Going from the top of the data below, give again each line through the one containing "The height and width of the screenshot is (936, 1288).", both ends kept.

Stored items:
[Start of section]
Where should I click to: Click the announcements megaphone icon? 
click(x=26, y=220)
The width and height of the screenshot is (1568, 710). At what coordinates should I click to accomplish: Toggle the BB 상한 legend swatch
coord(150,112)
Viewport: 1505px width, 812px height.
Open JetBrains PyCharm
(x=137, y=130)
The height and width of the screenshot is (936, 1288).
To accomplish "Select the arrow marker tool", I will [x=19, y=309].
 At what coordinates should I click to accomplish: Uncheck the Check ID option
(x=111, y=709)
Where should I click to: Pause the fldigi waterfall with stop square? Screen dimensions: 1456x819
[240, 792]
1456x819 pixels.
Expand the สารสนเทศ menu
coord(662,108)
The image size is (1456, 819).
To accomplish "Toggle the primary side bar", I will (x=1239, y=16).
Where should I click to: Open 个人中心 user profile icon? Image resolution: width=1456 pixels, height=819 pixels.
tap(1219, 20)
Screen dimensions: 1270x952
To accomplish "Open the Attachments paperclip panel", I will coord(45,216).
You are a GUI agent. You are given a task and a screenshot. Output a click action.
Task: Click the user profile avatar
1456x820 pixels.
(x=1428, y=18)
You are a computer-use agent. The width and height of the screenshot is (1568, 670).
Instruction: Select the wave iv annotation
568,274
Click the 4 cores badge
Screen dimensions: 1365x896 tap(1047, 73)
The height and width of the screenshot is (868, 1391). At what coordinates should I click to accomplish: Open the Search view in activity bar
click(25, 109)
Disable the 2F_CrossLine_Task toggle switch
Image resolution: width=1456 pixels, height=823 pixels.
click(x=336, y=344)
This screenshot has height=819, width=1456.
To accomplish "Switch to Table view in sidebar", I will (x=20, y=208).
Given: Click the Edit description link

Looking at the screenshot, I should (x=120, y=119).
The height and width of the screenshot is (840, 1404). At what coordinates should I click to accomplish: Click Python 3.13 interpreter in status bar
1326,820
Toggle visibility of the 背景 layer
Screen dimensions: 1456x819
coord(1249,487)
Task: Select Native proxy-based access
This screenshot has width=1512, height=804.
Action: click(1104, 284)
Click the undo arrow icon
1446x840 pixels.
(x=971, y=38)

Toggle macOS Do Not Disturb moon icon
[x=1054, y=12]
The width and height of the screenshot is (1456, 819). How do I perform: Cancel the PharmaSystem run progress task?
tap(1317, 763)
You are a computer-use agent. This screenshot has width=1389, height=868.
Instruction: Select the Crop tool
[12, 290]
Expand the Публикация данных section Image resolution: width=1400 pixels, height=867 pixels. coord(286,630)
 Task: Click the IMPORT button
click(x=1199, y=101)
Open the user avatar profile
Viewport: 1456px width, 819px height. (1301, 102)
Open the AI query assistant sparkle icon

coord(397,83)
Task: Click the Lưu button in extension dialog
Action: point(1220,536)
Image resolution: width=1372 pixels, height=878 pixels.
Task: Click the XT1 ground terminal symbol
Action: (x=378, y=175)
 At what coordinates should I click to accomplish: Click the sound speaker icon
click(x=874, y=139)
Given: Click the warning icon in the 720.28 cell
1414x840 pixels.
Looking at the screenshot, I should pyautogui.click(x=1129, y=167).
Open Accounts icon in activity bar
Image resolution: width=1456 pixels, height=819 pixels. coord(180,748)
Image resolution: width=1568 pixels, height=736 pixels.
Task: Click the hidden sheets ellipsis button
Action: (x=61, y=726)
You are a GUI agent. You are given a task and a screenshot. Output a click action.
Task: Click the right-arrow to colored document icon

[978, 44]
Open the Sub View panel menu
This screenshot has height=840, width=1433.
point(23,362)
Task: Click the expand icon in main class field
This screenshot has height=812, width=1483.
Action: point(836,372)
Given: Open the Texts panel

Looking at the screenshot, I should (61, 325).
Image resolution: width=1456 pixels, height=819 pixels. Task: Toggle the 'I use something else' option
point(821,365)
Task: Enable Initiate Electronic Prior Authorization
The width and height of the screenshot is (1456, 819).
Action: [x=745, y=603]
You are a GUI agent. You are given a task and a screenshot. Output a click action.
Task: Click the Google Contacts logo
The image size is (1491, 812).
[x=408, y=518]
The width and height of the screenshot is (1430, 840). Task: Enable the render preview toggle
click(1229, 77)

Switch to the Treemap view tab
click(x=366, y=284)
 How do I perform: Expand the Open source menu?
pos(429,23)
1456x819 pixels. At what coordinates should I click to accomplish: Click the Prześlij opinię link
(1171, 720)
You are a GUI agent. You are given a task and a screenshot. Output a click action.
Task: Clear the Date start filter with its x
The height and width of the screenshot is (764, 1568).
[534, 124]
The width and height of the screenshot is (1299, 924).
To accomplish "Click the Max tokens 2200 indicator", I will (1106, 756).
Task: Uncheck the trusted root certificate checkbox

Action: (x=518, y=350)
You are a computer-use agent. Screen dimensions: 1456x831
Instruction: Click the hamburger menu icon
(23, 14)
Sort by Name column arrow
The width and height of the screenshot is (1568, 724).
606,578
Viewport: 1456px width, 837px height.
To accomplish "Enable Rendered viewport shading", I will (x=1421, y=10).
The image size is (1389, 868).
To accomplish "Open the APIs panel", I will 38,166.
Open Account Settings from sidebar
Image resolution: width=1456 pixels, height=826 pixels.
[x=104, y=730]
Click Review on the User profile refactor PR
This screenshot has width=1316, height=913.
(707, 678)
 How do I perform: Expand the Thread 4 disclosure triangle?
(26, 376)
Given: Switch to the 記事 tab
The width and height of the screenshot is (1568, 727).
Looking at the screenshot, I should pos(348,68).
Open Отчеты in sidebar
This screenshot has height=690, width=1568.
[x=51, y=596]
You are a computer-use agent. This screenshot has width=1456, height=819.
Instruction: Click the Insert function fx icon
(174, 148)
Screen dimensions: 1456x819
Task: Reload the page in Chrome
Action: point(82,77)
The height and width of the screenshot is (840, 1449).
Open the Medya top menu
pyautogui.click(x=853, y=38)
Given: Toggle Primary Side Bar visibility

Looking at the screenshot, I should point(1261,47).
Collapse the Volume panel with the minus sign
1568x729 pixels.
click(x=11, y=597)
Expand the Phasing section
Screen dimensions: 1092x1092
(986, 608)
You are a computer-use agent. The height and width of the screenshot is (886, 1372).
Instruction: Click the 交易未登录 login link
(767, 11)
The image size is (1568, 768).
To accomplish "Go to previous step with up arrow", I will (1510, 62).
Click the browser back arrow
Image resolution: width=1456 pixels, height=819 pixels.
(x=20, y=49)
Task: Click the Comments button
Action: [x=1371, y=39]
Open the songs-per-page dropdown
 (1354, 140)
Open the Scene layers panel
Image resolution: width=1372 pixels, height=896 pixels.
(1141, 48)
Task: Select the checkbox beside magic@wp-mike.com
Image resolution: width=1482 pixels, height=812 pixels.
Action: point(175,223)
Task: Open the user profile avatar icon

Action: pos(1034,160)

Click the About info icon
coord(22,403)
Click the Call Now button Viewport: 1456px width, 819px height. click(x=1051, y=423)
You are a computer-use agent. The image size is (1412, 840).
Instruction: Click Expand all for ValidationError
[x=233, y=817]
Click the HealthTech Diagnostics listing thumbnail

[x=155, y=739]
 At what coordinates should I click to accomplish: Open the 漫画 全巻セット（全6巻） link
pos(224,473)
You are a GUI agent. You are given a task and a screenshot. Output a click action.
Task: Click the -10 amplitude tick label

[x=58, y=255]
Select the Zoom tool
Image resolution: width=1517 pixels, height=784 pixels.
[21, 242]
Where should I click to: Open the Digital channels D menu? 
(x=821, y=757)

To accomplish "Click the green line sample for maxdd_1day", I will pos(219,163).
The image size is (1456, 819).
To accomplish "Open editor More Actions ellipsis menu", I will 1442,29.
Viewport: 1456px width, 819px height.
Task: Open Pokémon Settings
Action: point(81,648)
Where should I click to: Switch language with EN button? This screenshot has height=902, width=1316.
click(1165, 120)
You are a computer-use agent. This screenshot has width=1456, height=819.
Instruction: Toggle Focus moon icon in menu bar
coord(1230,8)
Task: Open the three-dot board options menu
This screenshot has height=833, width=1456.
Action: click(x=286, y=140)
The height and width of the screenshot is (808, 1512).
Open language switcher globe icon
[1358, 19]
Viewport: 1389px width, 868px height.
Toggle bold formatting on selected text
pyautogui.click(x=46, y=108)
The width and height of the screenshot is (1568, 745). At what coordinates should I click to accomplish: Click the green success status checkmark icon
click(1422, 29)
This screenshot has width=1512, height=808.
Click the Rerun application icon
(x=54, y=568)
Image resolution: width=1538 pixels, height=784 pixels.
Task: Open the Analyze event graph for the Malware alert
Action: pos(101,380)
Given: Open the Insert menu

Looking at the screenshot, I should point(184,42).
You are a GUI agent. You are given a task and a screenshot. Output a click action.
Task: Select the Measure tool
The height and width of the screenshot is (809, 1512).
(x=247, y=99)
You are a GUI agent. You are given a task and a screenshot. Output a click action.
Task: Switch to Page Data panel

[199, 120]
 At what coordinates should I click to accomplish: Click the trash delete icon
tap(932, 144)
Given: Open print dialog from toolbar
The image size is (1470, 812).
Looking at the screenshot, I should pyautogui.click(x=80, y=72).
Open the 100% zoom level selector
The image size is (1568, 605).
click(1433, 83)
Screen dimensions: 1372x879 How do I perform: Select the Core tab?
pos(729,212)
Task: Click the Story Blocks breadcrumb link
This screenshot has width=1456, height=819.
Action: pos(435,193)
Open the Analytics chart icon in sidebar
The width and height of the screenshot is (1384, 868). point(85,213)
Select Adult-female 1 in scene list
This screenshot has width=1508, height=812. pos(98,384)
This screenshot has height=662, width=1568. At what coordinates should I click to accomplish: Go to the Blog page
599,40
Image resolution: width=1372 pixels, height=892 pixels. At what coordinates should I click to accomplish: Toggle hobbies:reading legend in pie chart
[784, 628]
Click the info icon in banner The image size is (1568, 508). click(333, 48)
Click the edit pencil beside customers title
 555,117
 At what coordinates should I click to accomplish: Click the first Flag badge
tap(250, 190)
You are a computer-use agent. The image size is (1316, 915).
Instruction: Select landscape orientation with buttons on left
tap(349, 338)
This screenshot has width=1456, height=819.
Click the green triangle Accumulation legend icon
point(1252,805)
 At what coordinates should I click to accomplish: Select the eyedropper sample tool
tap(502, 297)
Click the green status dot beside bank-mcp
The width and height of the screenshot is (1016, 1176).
[End of section]
= TASK RESULT =
Where should I click to: Click the announcements megaphone icon? 
click(x=26, y=220)
The width and height of the screenshot is (1568, 710). At what coordinates should I click to accomplish: Toggle the BB 상한 legend swatch
coord(150,112)
Viewport: 1505px width, 812px height.
Open JetBrains PyCharm
(x=137, y=130)
The height and width of the screenshot is (936, 1288).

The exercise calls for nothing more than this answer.